SELECTED PASSAGE:

* BEGIN *

Before their summer wedding in San Francisco, Healey, 41, and Cope, 43, joked that they planned to register for wedding gifts at Home Depot. Reflecting more seriously, they say if they were to create an actual gift registry, it would invite well-wishers to donate to either the Utah AIDS Foundation or the Humane Society.

Martha Amundsen and Lisa Altman feel that posting their wedding announcement in The Salt Lake Tribune put a human face on the contentious concept of same-sex marriage. They say their legal marriage performed in California hasn’t inherently changed their relationship, but “it gives it dignity and respect,” Amundsen says. “Our being visible allowed people to start conversations about it.”

Once the paid announcement hit print, the pair received “tons of e-mails” along with phone calls and letters. “They were all nice. People who are upset aren’t saying they are upset to me,” Amundsen says.

* END *

STORED DATA:
* BEGIN *

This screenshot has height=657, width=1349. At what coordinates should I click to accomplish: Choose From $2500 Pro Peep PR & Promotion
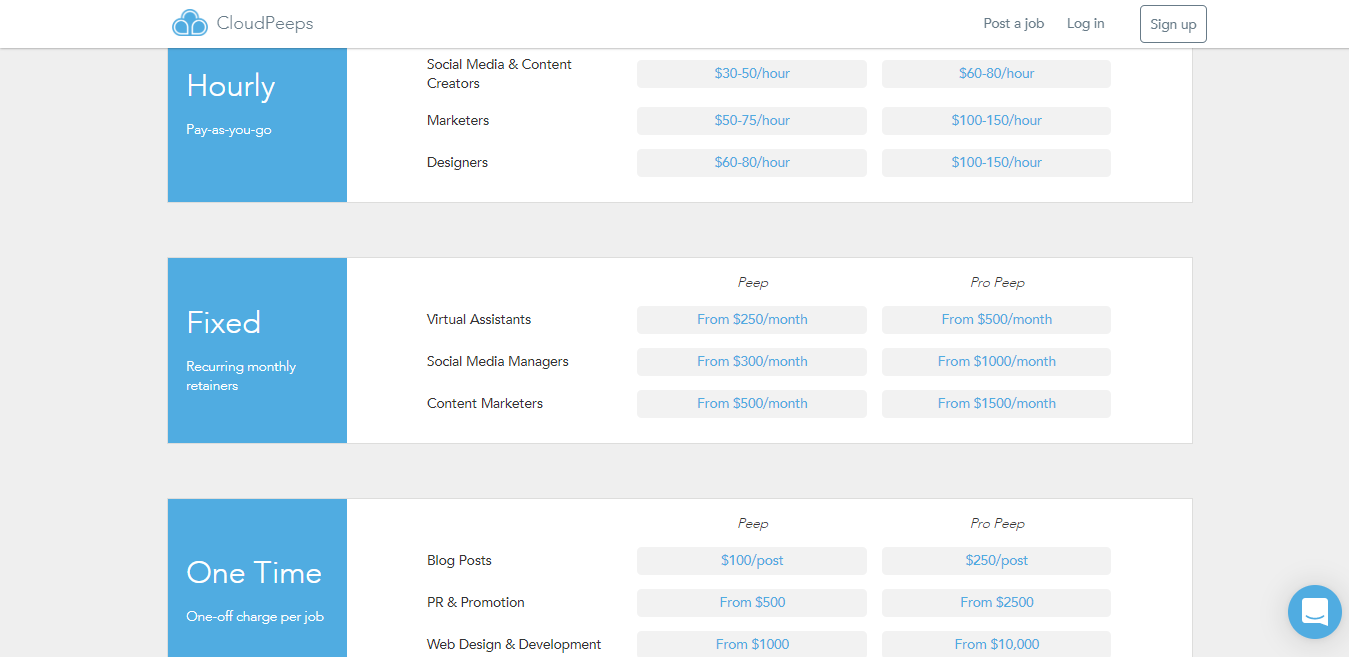click(995, 602)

* END *

In the passage on same-sex wedding announcements, write out word for word the portion that starts at the words "Before their summer" and ends after the words "the Humane Society.".

Before their summer wedding in San Francisco, Healey, 41, and Cope, 43, joked that they planned to register for wedding gifts at Home Depot. Reflecting more seriously, they say if they were to create an actual gift registry, it would invite well-wishers to donate to either the Utah AIDS Foundation or the Humane Society.